Seminar Data Stream Management and Analysis
Low-cost sensors and high communication bandwidths open up new possibilities for applications that benefit from a high amount of data. Such applications produce data continuously, potentially unbounded, and at high rates, which is subsumed under the term data stream. Examples for applications fields are smart manufacturing, high-speed trading, fraud detection, robotics, or social networks. Data stream management systems are special systems which address the specific requirements handling data streams. In this seminar we will research recent topics in data stream management and analysis, such as data compression, online learning, or operator distribution. The seminar will be offered as block seminar.
Social Computing
Social Computing is an area of computer science that is concerned with the intersection of social behavior and computational systems. It is based on creating or recreating social conventions and social contexts through the use of software and technology. We will address social computing infrastructures, social computing engineering processes, computational social science, in particular recommender systems and community detection, crowdsourcing, collective intelligence, the dark web, mixed reality, mobile social computing, science 2.0 and advanced topics.
Privacy and Big Data
This seminar is about new and emerging approaches to adjust and balance privacy and utility in data intensive applications, such as information retrieval, data mining and personalisation. These new approaches have the potential to enable a new generation of privacy-enabled services which are not focused on maximizing the collection of user data. Instead these new approaches enable user privacy under different threat models, such as protecting the identity of individual users when querying aggregated data, or preventing leakage of query patterns when users retrieve data from a database. As a result, these new approaches may help businesses in their compliance with increasingly regulatory trust and reinforce user trust, while enabling new business models at the same time.
Seminar Data Ecosystems
Organizations in many domains, such as manufacturing or healthcare, have a huge demand to exchange data to enable new services, drive research and innovation, or improve patient care.

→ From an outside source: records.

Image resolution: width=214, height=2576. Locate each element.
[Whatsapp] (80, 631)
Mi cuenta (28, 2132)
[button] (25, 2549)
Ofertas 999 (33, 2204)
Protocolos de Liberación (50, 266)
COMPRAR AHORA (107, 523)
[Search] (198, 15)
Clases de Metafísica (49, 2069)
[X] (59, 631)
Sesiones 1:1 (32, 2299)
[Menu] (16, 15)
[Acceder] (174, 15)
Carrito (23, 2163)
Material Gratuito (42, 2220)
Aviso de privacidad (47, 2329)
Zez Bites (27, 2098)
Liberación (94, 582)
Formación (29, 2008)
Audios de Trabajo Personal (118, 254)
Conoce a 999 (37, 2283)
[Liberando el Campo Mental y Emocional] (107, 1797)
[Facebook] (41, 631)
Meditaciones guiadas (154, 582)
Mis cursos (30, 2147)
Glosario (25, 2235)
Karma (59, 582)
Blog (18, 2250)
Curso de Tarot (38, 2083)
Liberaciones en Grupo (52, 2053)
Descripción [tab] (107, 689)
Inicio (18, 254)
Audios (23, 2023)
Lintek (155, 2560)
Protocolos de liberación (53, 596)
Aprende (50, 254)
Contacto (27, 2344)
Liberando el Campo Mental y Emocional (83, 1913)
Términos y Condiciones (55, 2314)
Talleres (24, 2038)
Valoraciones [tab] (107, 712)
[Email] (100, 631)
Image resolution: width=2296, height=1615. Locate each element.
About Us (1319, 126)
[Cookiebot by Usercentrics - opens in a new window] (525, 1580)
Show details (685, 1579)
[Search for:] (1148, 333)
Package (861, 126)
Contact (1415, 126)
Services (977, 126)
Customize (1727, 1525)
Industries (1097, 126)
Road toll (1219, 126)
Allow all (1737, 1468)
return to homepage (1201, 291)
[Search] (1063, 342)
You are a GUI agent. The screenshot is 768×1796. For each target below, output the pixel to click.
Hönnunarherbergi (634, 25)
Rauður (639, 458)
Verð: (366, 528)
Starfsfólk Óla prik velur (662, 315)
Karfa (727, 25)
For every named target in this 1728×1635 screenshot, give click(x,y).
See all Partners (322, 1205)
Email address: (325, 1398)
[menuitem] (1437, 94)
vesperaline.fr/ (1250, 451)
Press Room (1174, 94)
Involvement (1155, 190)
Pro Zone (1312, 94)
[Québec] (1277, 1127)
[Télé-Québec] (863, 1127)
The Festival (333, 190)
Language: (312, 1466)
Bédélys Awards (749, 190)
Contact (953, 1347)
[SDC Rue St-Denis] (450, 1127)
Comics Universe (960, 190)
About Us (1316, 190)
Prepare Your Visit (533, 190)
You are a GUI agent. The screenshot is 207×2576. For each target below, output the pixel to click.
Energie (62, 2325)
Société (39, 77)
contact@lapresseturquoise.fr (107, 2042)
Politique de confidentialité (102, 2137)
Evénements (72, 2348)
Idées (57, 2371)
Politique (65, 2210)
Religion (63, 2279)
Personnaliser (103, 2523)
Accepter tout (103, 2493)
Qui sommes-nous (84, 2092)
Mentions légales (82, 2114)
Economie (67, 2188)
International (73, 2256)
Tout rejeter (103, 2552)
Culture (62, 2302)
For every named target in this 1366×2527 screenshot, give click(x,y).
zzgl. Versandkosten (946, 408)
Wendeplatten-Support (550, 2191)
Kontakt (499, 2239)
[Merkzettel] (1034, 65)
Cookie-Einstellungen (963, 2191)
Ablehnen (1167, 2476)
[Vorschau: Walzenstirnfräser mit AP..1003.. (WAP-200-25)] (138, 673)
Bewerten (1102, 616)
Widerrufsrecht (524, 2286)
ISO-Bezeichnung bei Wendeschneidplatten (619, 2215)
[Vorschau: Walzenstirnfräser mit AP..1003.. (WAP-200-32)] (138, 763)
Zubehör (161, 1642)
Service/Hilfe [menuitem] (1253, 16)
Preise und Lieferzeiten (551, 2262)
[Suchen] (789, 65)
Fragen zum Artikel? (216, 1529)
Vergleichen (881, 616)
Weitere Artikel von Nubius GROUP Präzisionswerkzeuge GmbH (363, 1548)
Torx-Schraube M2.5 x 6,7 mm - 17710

Hence, organizations require alliance-driven infrastructures capable of supporting controlled data exchange across diverse stakeholders and transparent data management. Data Ecosystems are distributed, open, and adaptive information systems with the characteristics of being self-organizing, scalable, and sustainable trying to fulfil these requirements.
But there are many open issues, which make the exchange on a technological, processual, and organizational level a challenge. In this seminar, we will identify and discuss the main challenges in data ecosystems, such as data quality, data transparency, and data integration.